Fall seems to be creeping in to SD early this year. Saturday was the very best sort of pre-fall day: high blue, sunny sky; light breeze to discourage the bugs; pleasantly warm low-70' temps. It was lovely.
We didn't ride, but did spend some quality time with the four-feets. After a summer of riding bitless, I'm contemplating transitioning Sunny back into a regular bridle if for no other reason than I might at some point actually decide to dabble in a show or two. He can at least tolerate wearing something reasonably comfortable when we're not trail riding!
I have half a dozen different snaffle varieties from Myler pinchless, comfort-types to french link, O, D, and full-cheek varieties. (All true snaffles, with no shanks.) He's been equally annoyed with all of them. It doesn't seem to be a teeth thing, or a me-thing necessarily, so I thought I'd at least try a curb and see if that worked any better. Anyway, since T is using my "very mild grazing curb" with Rufus (who is completely happy with it), I ordered another "very mild" short, swept-back-shanked, grazing curb to try on Sunny.
He was unappreciative. Very! Many gagging faces and much slobbering ensued.

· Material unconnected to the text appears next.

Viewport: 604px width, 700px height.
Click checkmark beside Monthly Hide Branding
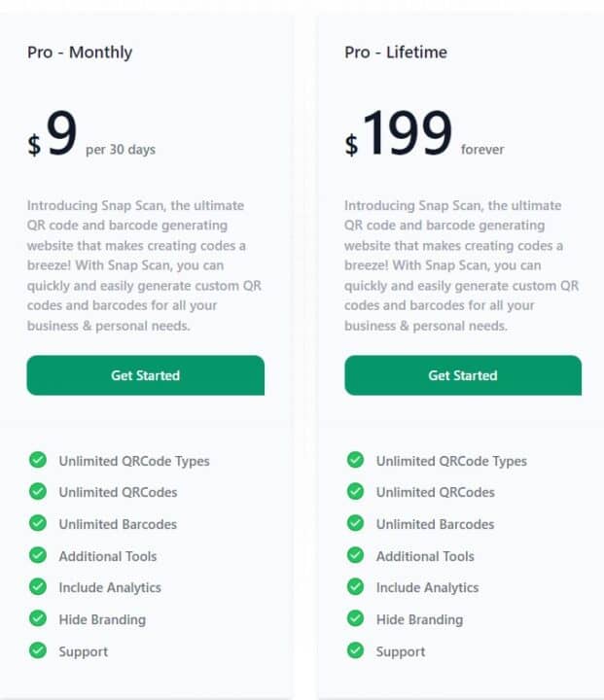(38, 618)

I just let him wear it for a while without riding, figuring it was best to see how he'd carry it and let him get used to it for a bit (no pun intended!). I'll give riding in it a try once I've let him wear it a couple of times.
While he slobbered, T did leading exercises with Amyra and I fussed over the mares - shadowed by Thunder (4 year old gelding), who couldn't see why HE didn't get any attention, thank you very much! So when Sunny's time with the nasty metal thing was up, I figured - well, why not see what Thunder made of being bridled.

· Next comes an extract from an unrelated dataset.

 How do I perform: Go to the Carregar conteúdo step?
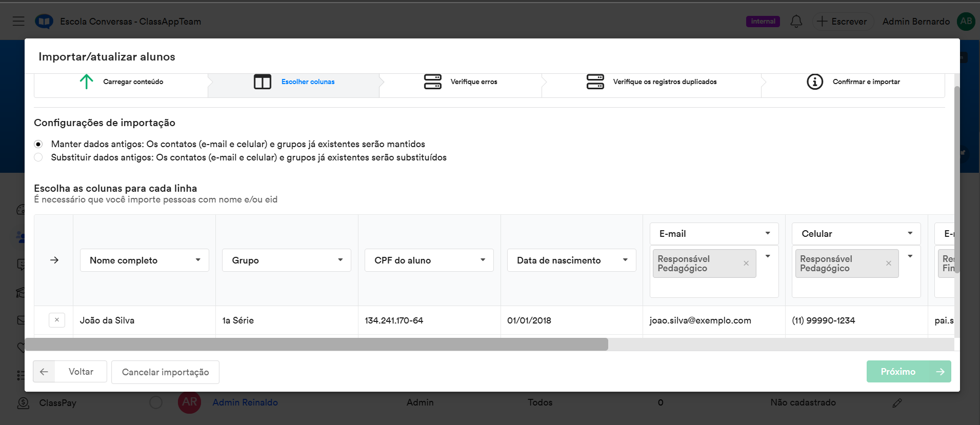(x=122, y=82)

Clicker in hand, I asked him to touch and then open his mouth for the bit. Here's why I love the clicker - within 2 minutes he was happily lowering his head and opening his mouth to take it. Once he was comfortable accepting it and letting go, I actually let him wear it for a few minutes at a time. Many more funny faces ensued.
Notice, he doesn't actually look put out at all - just slightly perplexed that he can't spit it out.

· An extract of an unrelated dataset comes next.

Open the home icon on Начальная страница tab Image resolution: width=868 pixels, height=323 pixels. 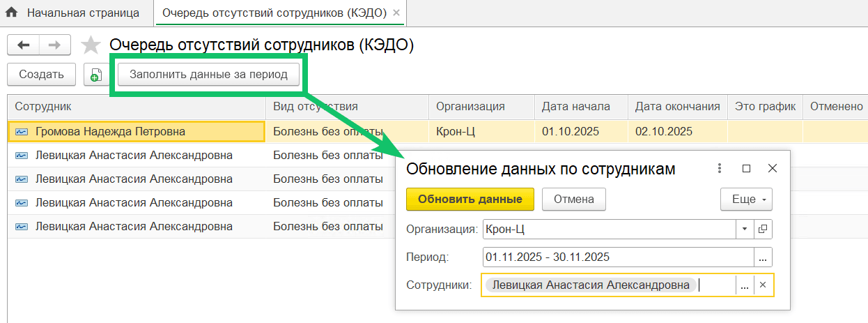pyautogui.click(x=12, y=13)
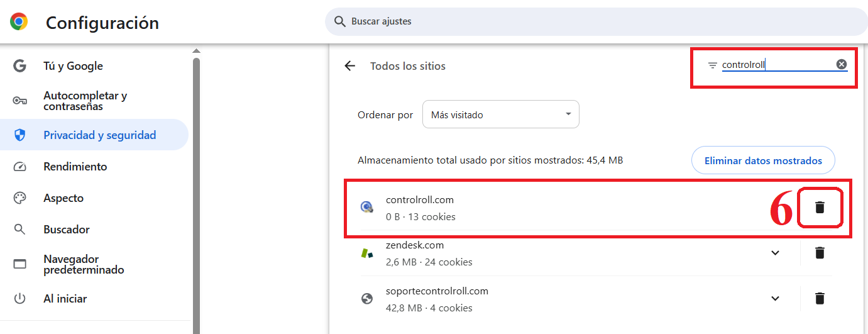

His half-sister Star (6 year old mare) also got in on the fun. Although she was less thrilled with the whole works. After accepting it twice she had to go away for a few minutes and think about it, ultimately she determined that being clicked for taking the nasty thing was worthwhile. She walked over to where I was fly spraying one of the other mares and hovered until I noticed her again. When I offered her the bit, she took it nicely.
Considering neither Thunder nor Star have ever been bridled before, not bad. (Well, actually, good, for them. Not so great if you're marking off things they should know by this point! Sigh.)
So that was Saturday with the four-foots.